Behavioral Change: The Science Behind MeYou Health
It would be nice if we could all just wake up one morning and say to ourselves, "Today I'm going to start eating healthier foods," or, "I'm going to start working out today." Well, actually, it is easy to say it, and sometimes we even stick with our vows to change. All too often, however, our will fails to attain what our words promise.
The truth is that change is a process, not a one-shot deal. That's why all of our products at MeYou Health encourage taking small, achievable steps toward better well-being, not shooting for the moon and running the risk of seeing your lofty goals plummet to earth. Our products also include a huge social component, so that you'll never have to walk alone on your journey of small steps towards positive change.
Cutting-edge behavioral-change research helps inform the design of products like Daily Challenge, the Path to Well-Being, Munch 5-a-Day, and Monumental. Even the lighthearted adventures of MeYou Health's Small Action Man, are based on serious science.
Psychologists James O. Prochaska, Ph.D., John Norcross, Ph.D., and Carlo DiClemente, Ph.D., developed one of the seminal theories of behavior change in the 1970s and 1980s, when they wrote that change is not an event but rather a process that occurs in five stages: pre-contemplation, contemplation, preparation, action, and maintenance. MeYou Health's Daily Challenges, for example, raise awareness of problem behaviors, get you to weigh the benefits of change, and encourage you to take small actions toward lasting change — the "action" stage where people "have made specific overt modifications in their lifestyle, and positive change has occurred," according to Prochaska.
Of course, how ready we are to change varies widely from person to person. "What is unique about Daily Challenge is that the challenges we offer up on a daily basis may touch on a new or an existing behavior, depending on the user, but it helps to move all users to make positive impacts on their well-being — whether they're doing the action for the first time or repeating and reinforcing a behavior they've attempted before," says Josée Poirier, Ph.D., director of program design and research at MeYou Health. "In either case, the completed challenge influences the user, regardless of what stage he or she is in."
Just as there are many paths to enlightenment, there are many pathways to change, as well. Researcher B.J. Fogg, Ph.D., of Stanford University describes behavioral change in terms of "dots," "spans," and "paths": dot behaviors are those that take place one time, span behaviors take place over a duration of time (a month, for example), while paths are lasting changes.
"Our Daily Challenges are all 'dot' behaviors" points out Poirier. "We believe in focusing on the present: what can you do today to improve your well-being? We've all made long-term commitments in the past and see them fail. What we aim to do with Daily Challenge is keep our members away from the all-or-nothing mentality: go to the gym 6 days a week or don't work out at all. We want to empower our members by making them realize that it's okay not to become an athlete or a gym addict; what matters is to take one step toward a more active lifestyle today."
To connect these dots, so to speak, MeYou Health draws on the pioneering research of Nicholas A. Christakis and James H. Fowler, who found that behaviors — good ones like quitting smoking, or bad ones like obesity — can be spread, virus-like, through our social networks.

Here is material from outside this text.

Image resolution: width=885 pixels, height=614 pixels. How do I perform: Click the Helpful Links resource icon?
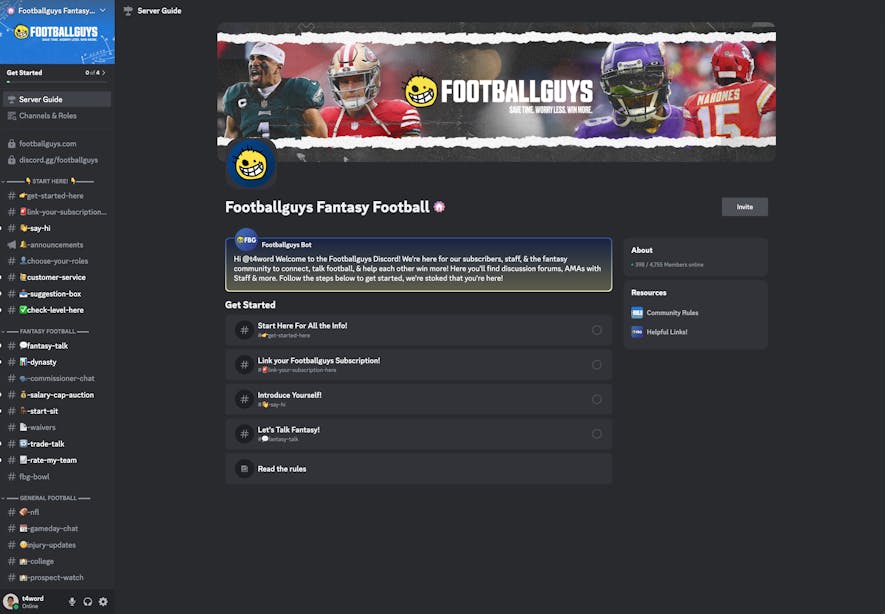pyautogui.click(x=637, y=332)
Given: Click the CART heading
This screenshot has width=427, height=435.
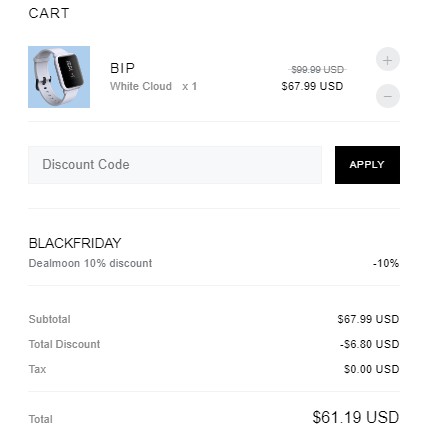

The "contagion" of positive behavioral changes is at the core of MeYou Health products like Daily Challenge, Community Clash, and Change Reaction, where your social networks are engaged to support your efforts, while at the same time you can encourage your friends and family to join and improve their own well-being.
"Feedback and member posts have demonstrated again and again how helpful these social interactions are to our members," says Poirier. "We also see that members who have a close circle of connections within Daily Challenge — friends and family — tend to complete more challenges than those who do not."
"If we affect our friends, and they affect their friends, then our actions can potentially affect people we have never met," write Christakis and Fowler in their book, Connected: The Surprising Power of Our Social Networks and How They Shape Our Lives. "We discovered that if your friend's friend's friend gained weight, you gained weight. We discovered that if your friend's friend's friend stopped smoking, you stopped smoking.
And we discovered that if your friend's friend's friend became happy, you became happy." So, by completing your Daily Challenges, "climbing" Mt. Everest with Monumental, or eating your daily recommended intake of fruits and veggies, you're not only changing your life for the better but possibly your friends', too — heck, maybe even your roommate's brother's cousin in Cleveland!